Record excerpts -
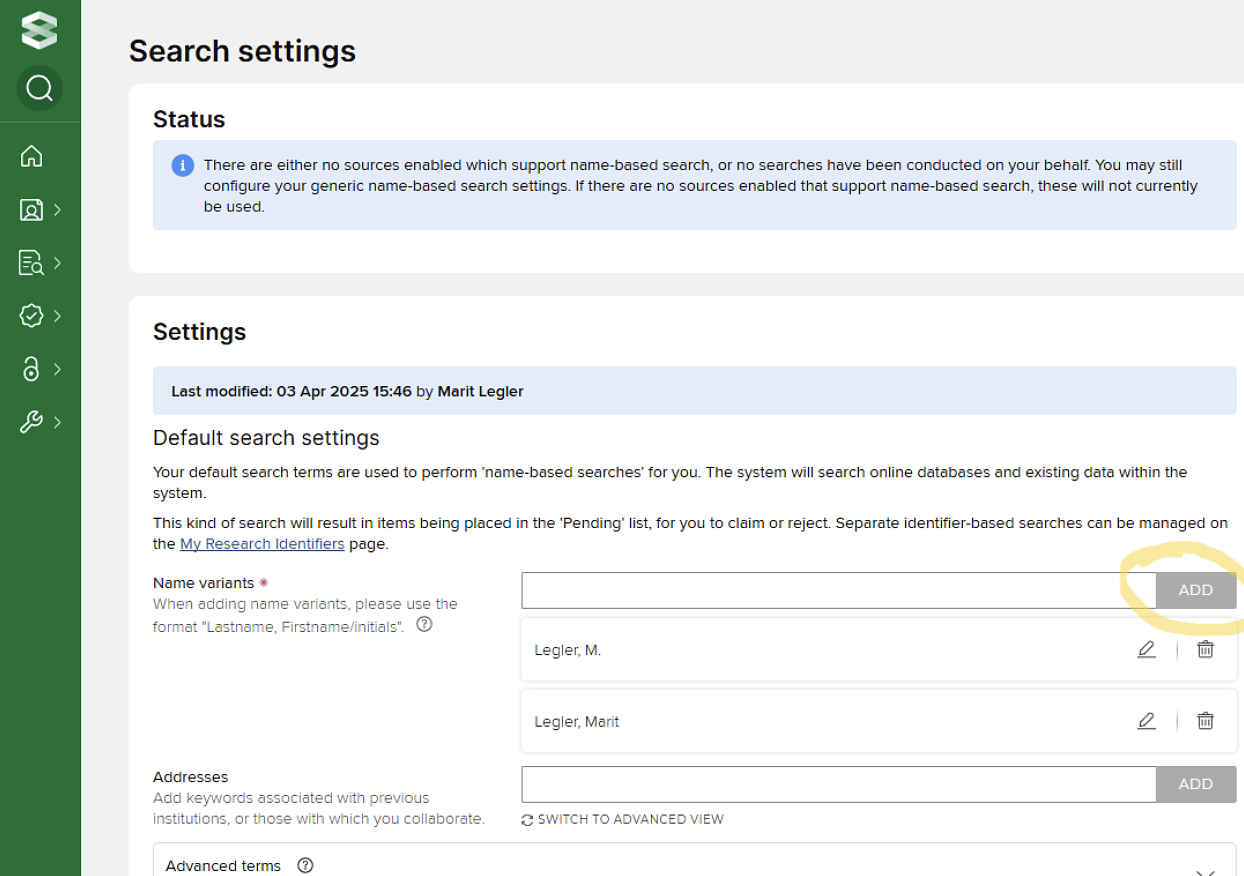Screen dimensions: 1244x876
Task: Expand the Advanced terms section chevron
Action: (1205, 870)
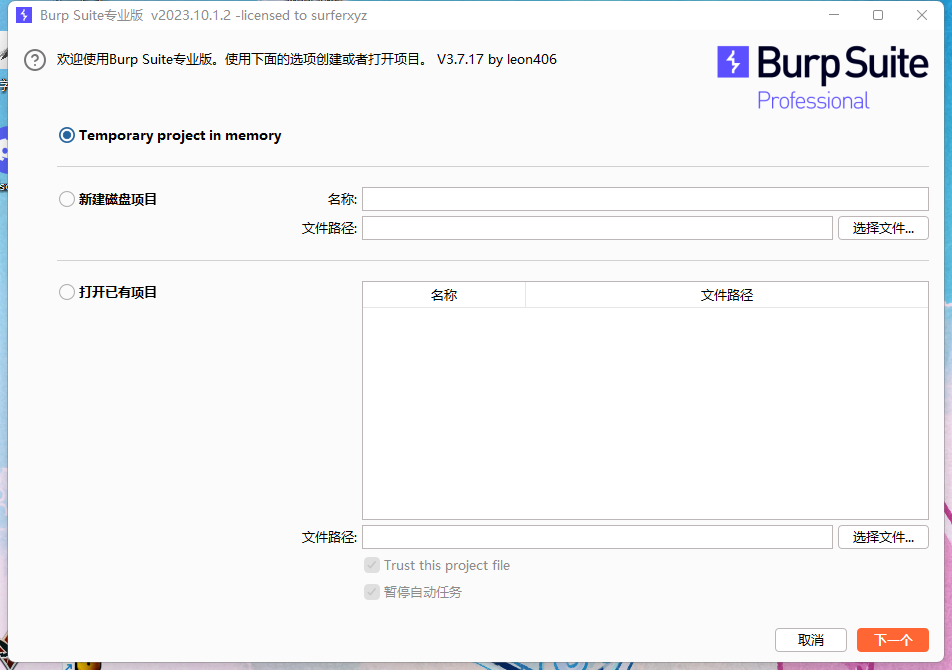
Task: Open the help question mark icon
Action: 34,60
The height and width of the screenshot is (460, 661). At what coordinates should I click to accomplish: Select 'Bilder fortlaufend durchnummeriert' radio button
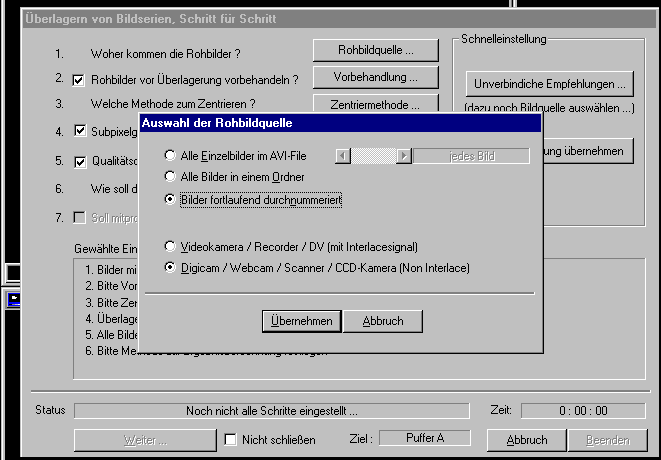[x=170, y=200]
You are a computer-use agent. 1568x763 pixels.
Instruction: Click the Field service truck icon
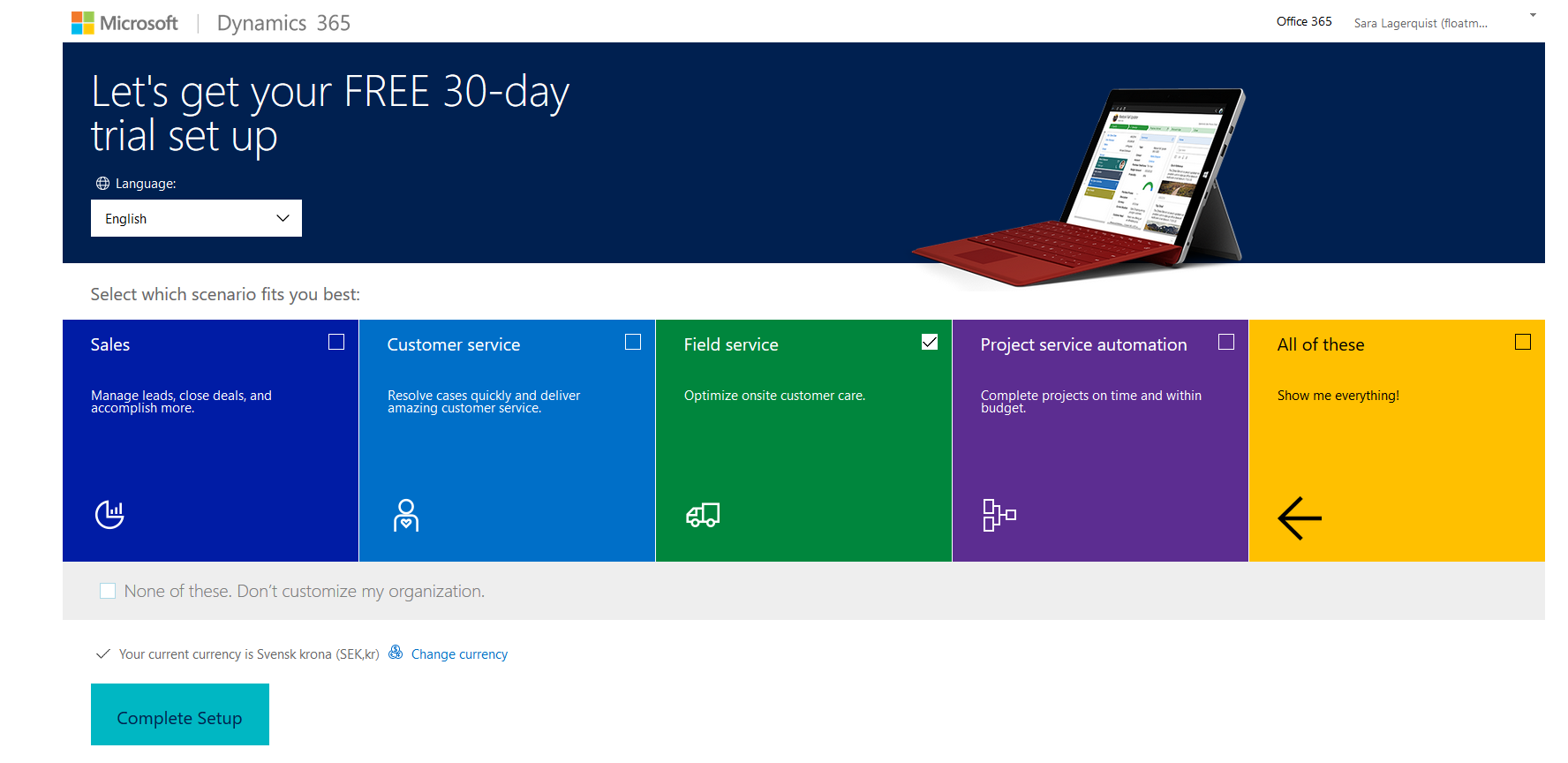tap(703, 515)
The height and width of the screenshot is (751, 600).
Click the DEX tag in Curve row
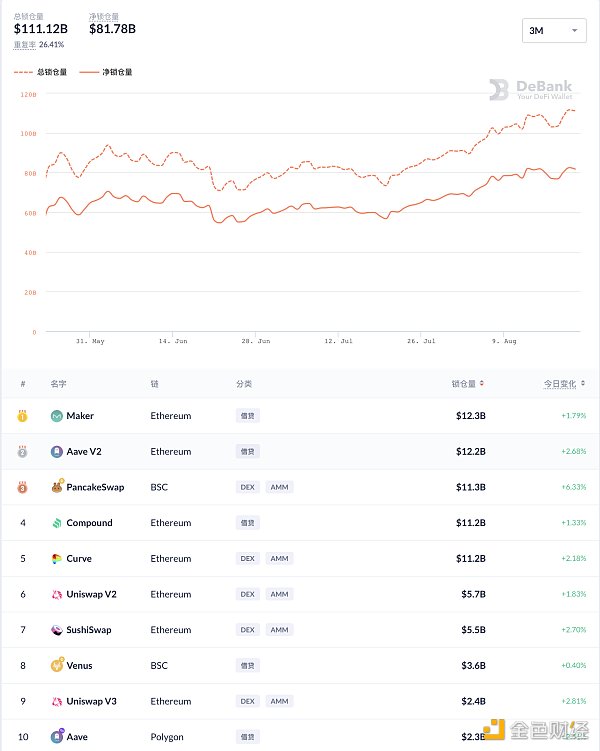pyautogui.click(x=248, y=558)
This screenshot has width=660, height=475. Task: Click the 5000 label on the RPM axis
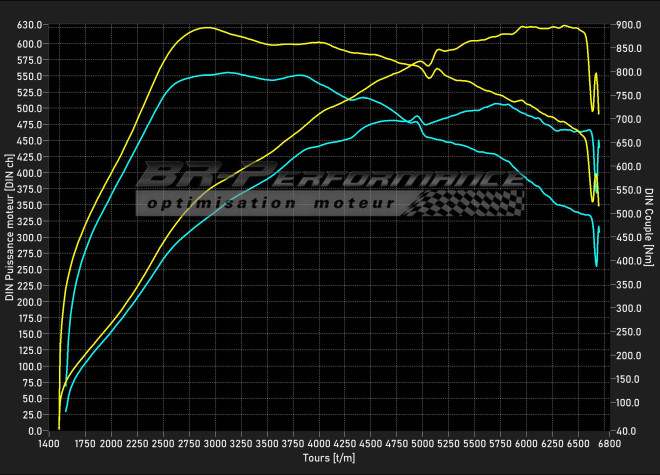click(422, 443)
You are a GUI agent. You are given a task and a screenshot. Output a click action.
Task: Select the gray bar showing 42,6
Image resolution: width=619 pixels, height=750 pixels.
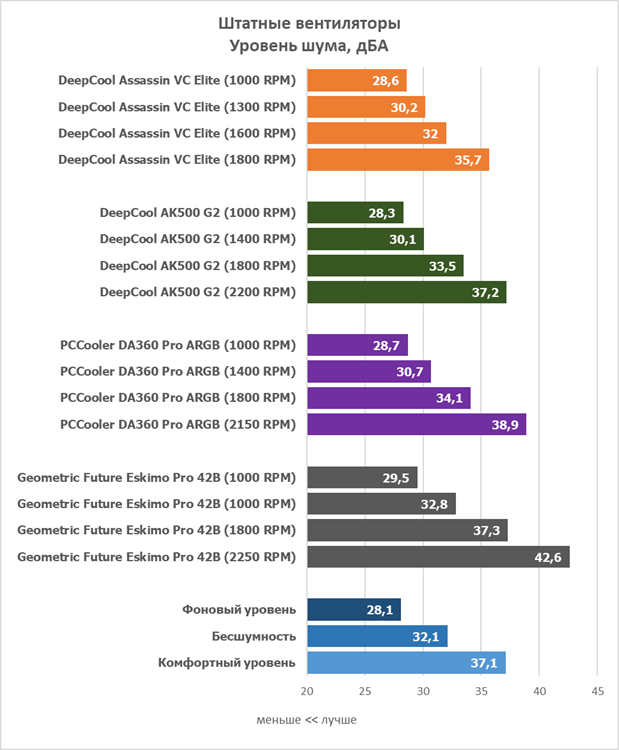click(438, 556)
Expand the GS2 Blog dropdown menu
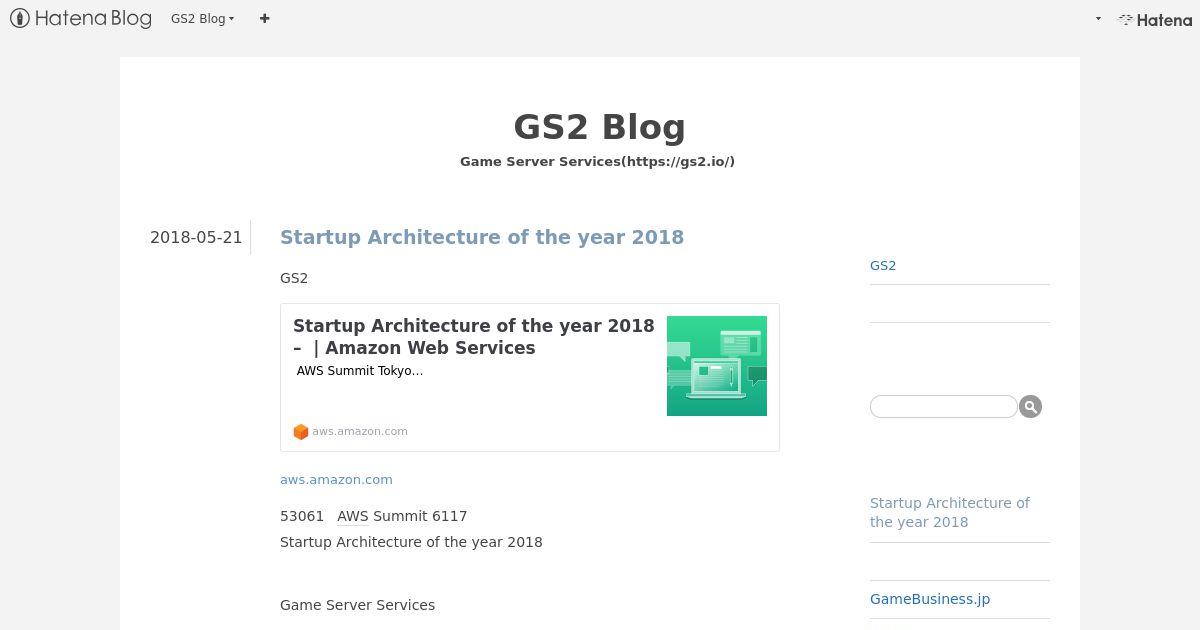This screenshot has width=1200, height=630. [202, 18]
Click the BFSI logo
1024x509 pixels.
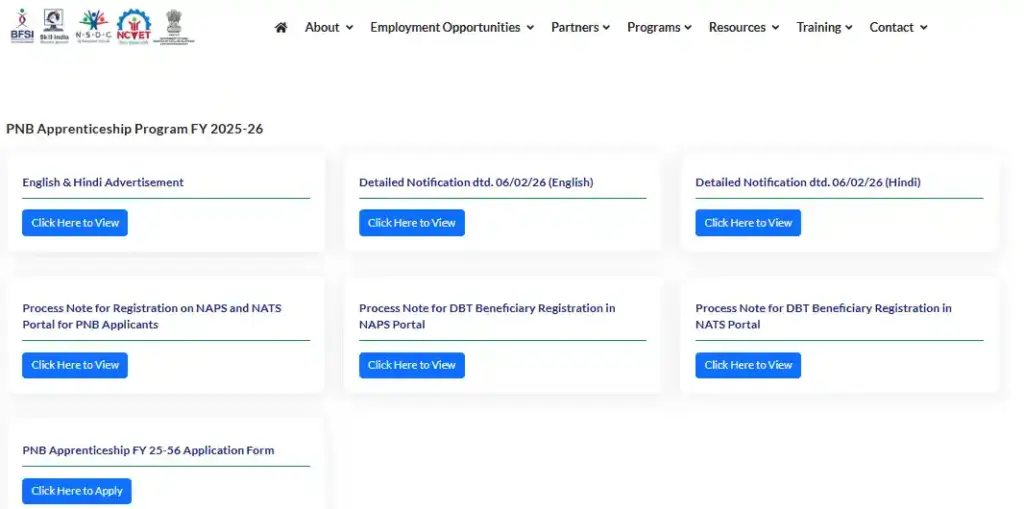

Work item - Your answer must be the lines from the one containing "You are a GUI" through the last line of the records, copied exactly, with no pictures.

Written reply -
You are a GUI agent. You are given a task and a screenshot. Output a click action.
Task: Select the gray bar showing 42,6
Image resolution: width=619 pixels, height=750 pixels.
click(438, 556)
Expand the GS2 Blog dropdown menu
This screenshot has width=1200, height=630. [202, 18]
Click the BFSI logo
1024x509 pixels.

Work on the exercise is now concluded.